The work permit that Latthivongskorn got through DACA expires in August. He hopes to renew it soon and perhaps safeguard his ability to work if the Supreme Court decision rules against DACA. But the pandemic has introduced new challenges in the renewal process.
“And that’s another thing that’s up in the air,” he said. “Immigration has announced that they were closing offices during this time, so there’s angst about what that means for renewals for DACA.”
Denisse Rojas, a fourth-year medical student at Icahn School of Medicine at Mount Sinai (who is also working on getting her master’s degree in public health at Harvard University), said the looming DACA decision is “a dark cloud in the background.”
But she’s determined to help out during the crisis. When she’s not studying, she’s volunteering, waking up at around 6 a.m. to help the hospital obtain medical equipment. She also volunteers for a telehealth line, answering questions about the coronavirus from uninsured patients, sometimes in Spanish.

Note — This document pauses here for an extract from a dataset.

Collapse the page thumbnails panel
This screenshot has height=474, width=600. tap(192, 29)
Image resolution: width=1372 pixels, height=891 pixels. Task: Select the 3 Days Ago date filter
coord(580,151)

“I think I just feel so privileged to have this knowledge after four years in medical school,” she said. “But it really is a gift; you have this knowledge [and] to be able to share it with others is something really special. I think particularly people in need is where my heart is, and I think that’s why I’m helping.”
Rojas and Latthivongskorn are co-founders of Pre-Health Dreamers, a network of undocumented students working toward a career in health care. Rojas and Latthivongskorn said they are also thinking about the entire undocumented communities, not just DACA recipients, who are disproportionately put at risk because they work in industries deemed essential.
“I’m thinking about everyone out there in the food industry, in the service industry, and doesn’t have the privilege of working from home or staying home or have to think about child care,” Rojas said. “I mean, that is heartbreaking.”
Esparza, the ICU nurse in Washington, said she is taking the uncertainty day by day.
“There is only so much that is under my control. I can control the fact that I can go to work and care for patients. They don’t care what my legal status is in this country,” she said. “They care about me taking care of them, and that’s it.”